Chinese Credit Markets Trigger Déjà vu

by on March 2, 2014 6:39 pm BST

The Chinese credit markets are triggering déjà vu for some analysts as banks tighten lending between each other and investors choose to hold government debt. George Soros and Bill Gross, founder and CIO of Pacific Investment Management Co. (PIMCO), are foreseeing similar results in China now as seen in the United States prior to the 2008 financial meltdown.

The liquidity tightening from the People’s Bank of China (PBOC) was aimed to stop the large shadow banking industry, but it could be the thing that topples the house of cards. The PBOC withdrawn 100 billion yuan from the financial system last week, adding to the 558 billion yuan in the previous two. The money supply shrank 1.2 percent in January, the lowest levels since 1996. “A consistent rally in sovereign debt will be more likely if we start seeing more defaults in shadow banking or credit products, which will lead to flight-to-quality flows and also likely PBOC easing,” said Bin Gao, head of Asian rates at Bank of America Merrill Lynch.

The spread on the two-year sovereign yield and similar interest rate swaps hit 121 bps on February 19. According to data from Bloomberg, this was the widest since 2007. Earlier in the week, the cost of locking in the three-month Shanghai interbank offered rate for one year hit an eight-month high of 94 bps.

Patrick Perret-Green, strategist at Australia & New Zealand Banking Group, is also drawing parallels to the 2008 meltdown. “Shibor-repo is similar to Libor-OIS. Shadow banking is sub-prime. Credit spreads are widening as they did in 2007. Money growth is softening as tightening bites.” In comparison, US banks held cash as defaults on subprime mortgages ultimately led to two Bear Stearns funds to file for bankruptcy in 2007. The gap between LIBOR, in dollars, and the OIS rate gaped 364 bps in 2008.

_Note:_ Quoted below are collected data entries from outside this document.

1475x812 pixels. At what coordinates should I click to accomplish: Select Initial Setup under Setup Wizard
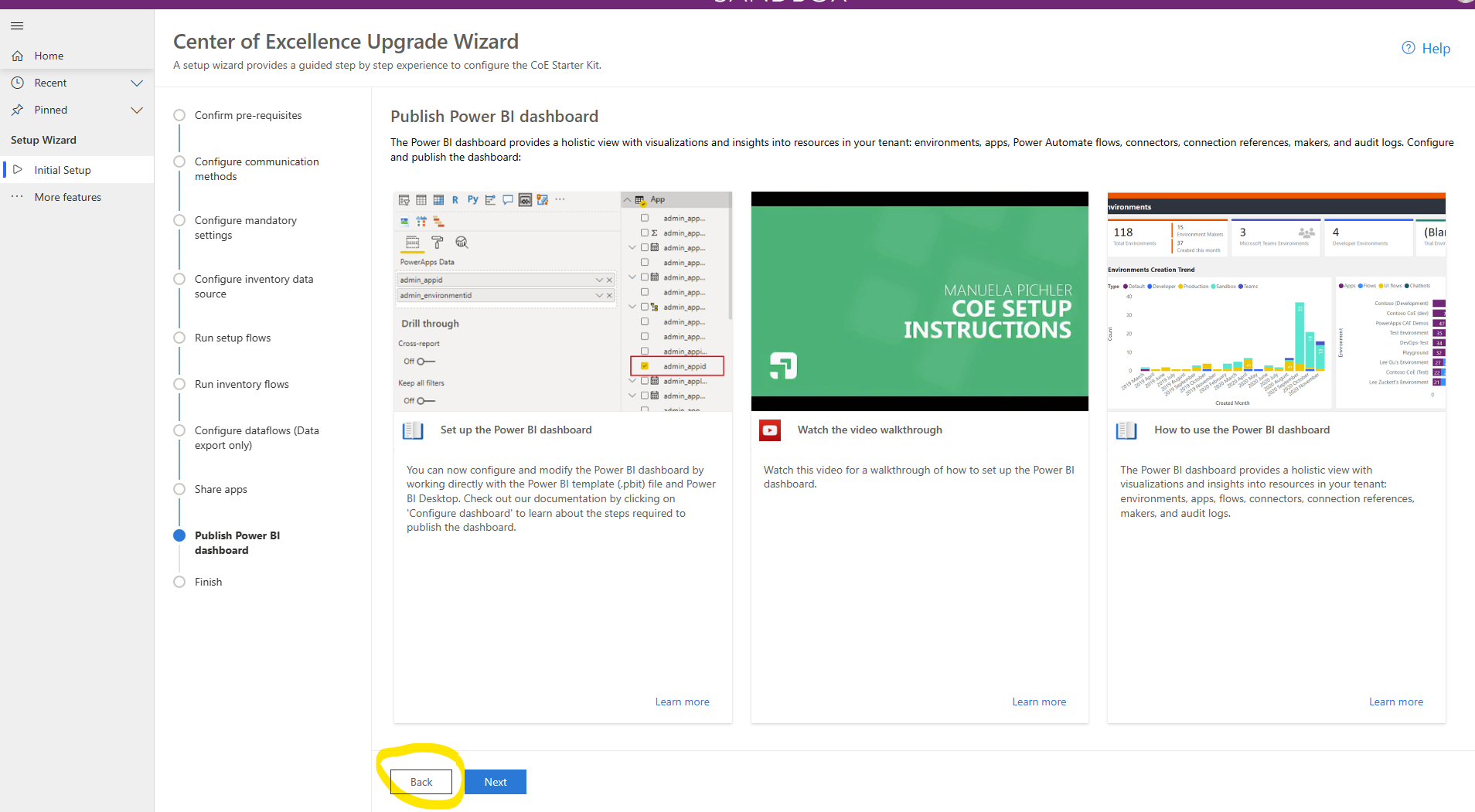pos(63,169)
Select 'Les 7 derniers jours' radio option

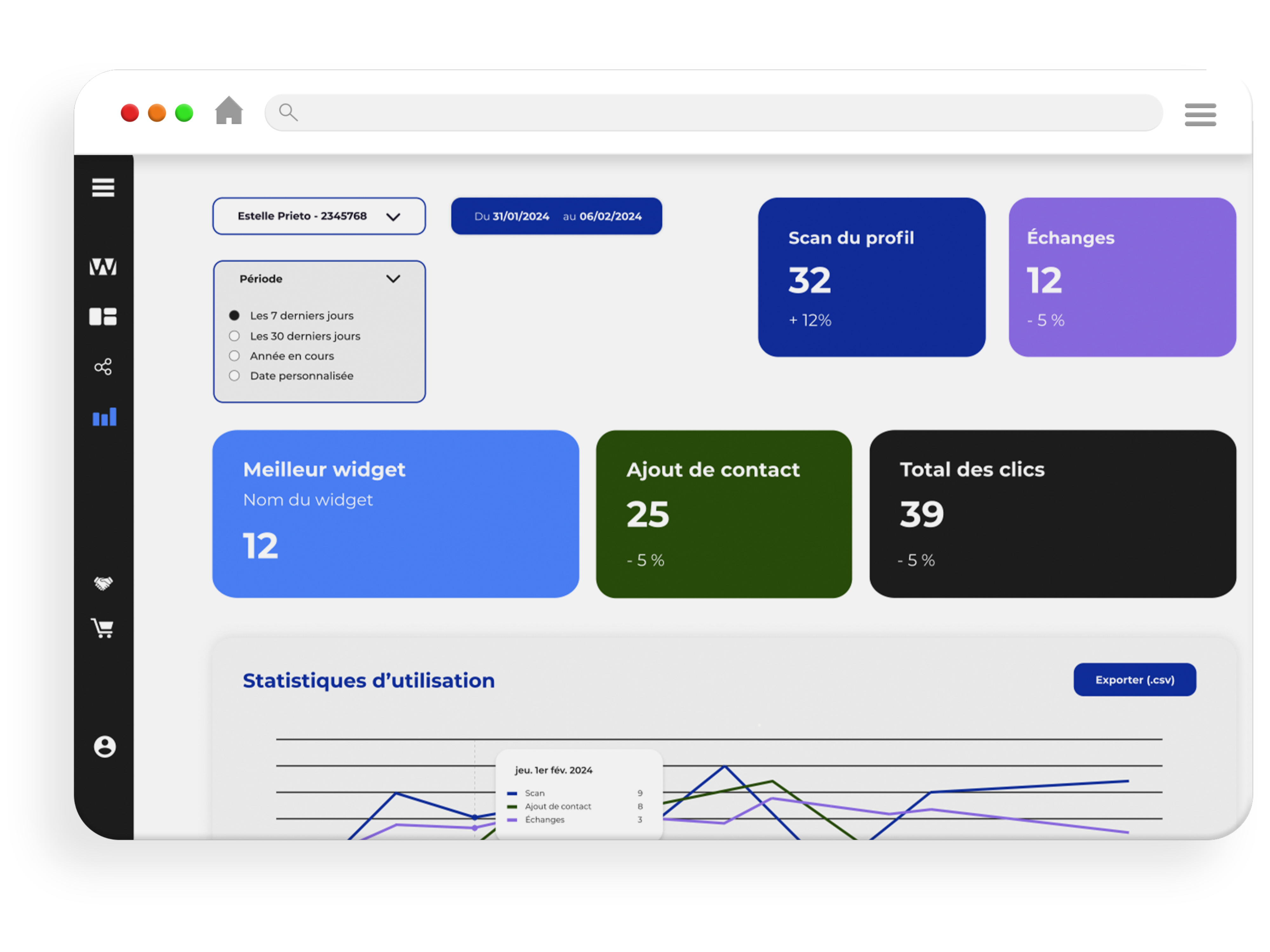tap(234, 316)
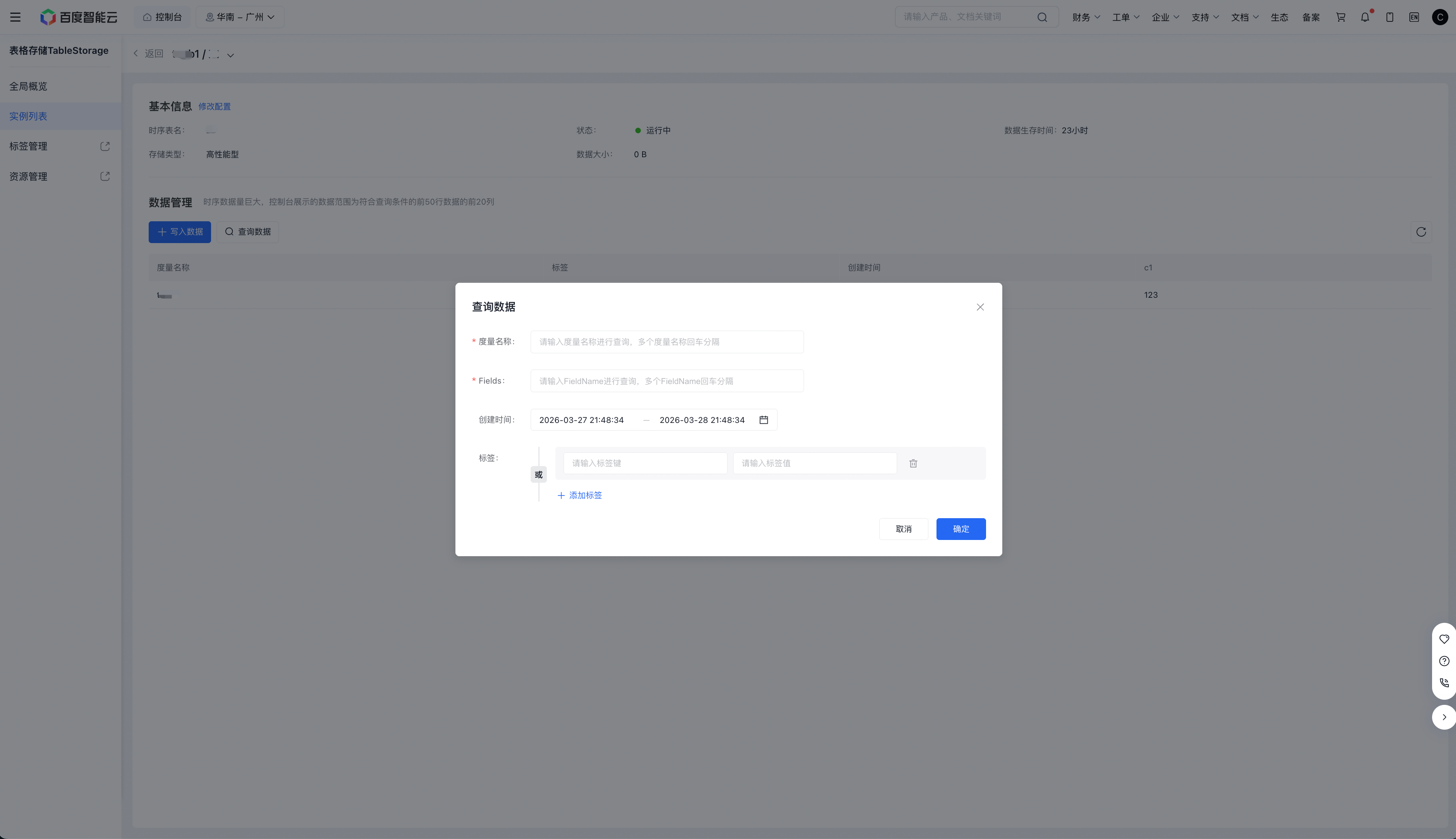Expand the 华南-广州 region dropdown
Image resolution: width=1456 pixels, height=839 pixels.
click(240, 17)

Default concerns have been growing over the last couple months, and the result has been a 337 bps increase in the fiver-year corporate AA-rated note. There has been a shift to safety. According to the state-runed news agency Xinhua, at least 200K steel-trading firms will collapse due to a credit crisis.

A credit crisis is brewing, and the result with undoubtedly be of epic proportions.